Go through the records below and change every "screenshot" to "capture", keeping all other text the same.
******************************
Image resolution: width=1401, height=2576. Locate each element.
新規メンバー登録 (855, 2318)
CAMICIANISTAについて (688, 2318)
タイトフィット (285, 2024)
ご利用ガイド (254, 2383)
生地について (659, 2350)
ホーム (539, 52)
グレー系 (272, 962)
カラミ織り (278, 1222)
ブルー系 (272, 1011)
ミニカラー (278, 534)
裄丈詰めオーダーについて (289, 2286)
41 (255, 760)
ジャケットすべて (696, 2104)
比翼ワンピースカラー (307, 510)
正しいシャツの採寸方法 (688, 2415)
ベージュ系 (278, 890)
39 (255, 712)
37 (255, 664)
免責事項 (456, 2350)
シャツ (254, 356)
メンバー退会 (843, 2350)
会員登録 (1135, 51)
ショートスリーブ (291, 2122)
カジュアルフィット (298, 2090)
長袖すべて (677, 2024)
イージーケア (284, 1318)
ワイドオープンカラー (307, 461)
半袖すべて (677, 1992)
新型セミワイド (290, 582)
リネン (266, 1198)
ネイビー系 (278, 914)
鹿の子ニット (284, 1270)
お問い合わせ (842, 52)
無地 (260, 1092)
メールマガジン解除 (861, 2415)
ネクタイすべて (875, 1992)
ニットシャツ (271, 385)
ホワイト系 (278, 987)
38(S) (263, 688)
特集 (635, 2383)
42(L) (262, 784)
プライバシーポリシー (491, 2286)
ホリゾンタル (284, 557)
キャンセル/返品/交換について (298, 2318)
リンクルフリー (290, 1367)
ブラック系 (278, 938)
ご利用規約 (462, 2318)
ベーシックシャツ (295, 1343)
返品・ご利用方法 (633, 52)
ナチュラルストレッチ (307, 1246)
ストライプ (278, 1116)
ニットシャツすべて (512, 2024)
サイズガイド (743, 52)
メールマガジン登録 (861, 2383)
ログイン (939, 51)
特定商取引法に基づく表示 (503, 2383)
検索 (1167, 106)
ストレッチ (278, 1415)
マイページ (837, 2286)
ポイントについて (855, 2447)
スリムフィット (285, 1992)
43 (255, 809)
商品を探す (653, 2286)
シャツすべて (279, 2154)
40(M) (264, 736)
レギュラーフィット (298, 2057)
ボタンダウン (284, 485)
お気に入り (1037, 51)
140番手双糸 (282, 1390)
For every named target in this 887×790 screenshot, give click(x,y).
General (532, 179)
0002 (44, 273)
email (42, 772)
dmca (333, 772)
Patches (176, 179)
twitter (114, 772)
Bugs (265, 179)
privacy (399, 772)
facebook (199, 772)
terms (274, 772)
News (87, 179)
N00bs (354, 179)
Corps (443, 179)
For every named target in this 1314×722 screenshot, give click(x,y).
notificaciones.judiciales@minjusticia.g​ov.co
******************************
Expected answer:
Image resolution: width=1401, height=2576. Locate each element.
新規メンバー登録 (855, 2318)
CAMICIANISTAについて (688, 2318)
タイトフィット (285, 2024)
ご利用ガイド (254, 2383)
生地について (659, 2350)
ホーム (539, 52)
グレー系 (272, 962)
カラミ織り (278, 1222)
ブルー系 (272, 1011)
ミニカラー (278, 534)
裄丈詰めオーダーについて (289, 2286)
41 (255, 760)
ジャケットすべて (696, 2104)
比翼ワンピースカラー (307, 510)
正しいシャツの採寸方法 (688, 2415)
ベージュ系 (278, 890)
39 (255, 712)
37 (255, 664)
免責事項 (456, 2350)
シャツ (254, 356)
メンバー退会 (843, 2350)
会員登録 (1135, 51)
ショートスリーブ (291, 2122)
カジュアルフィット (298, 2090)
長袖すべて (677, 2024)
イージーケア (284, 1318)
ワイドオープンカラー (307, 461)
半袖すべて (677, 1992)
新型セミワイド (290, 582)
リネン (266, 1198)
ネイビー系 (278, 914)
鹿の子ニット (284, 1270)
お問い合わせ (842, 52)
無地 (260, 1092)
メールマガジン解除 (861, 2415)
ネクタイすべて (875, 1992)
ニットシャツ (271, 385)
ホワイト系 (278, 987)
38(S) (263, 688)
特集 (635, 2383)
42(L) (262, 784)
プライバシーポリシー (491, 2286)
ホリゾンタル (284, 557)
キャンセル/返品/交換について (298, 2318)
リンクルフリー (290, 1367)
ブラック系 (278, 938)
ご利用規約 (462, 2318)
ベーシックシャツ (295, 1343)
返品・ご利用方法 (633, 52)
ナチュラルストレッチ (307, 1246)
ストライプ (278, 1116)
ニットシャツすべて (512, 2024)
サイズガイド (743, 52)
メールマガジン登録 (861, 2383)
ログイン (939, 51)
特定商取引法に基づく表示 (503, 2383)
検索 (1167, 106)
ストレッチ (278, 1415)
マイページ (837, 2286)
ポイントについて (855, 2447)
スリムフィット (285, 1992)
43 (255, 809)
商品を探す (653, 2286)
シャツすべて (279, 2154)
40(M) (264, 736)
レギュラーフィット (298, 2057)
ボタンダウン (284, 485)
お気に入り (1037, 51)
140番手双糸 (282, 1390)
For every named target in this 887×790 capture, give click(x,y).
General (532, 179)
0002 (44, 273)
email (42, 772)
dmca (333, 772)
Patches (176, 179)
twitter (114, 772)
Bugs (265, 179)
privacy (399, 772)
facebook (199, 772)
terms (274, 772)
News (87, 179)
N00bs (354, 179)
Corps (443, 179)
For every named target in this 1314×722 capture, give click(x,y).
notificaciones.judiciales@minjusticia.g​ov.co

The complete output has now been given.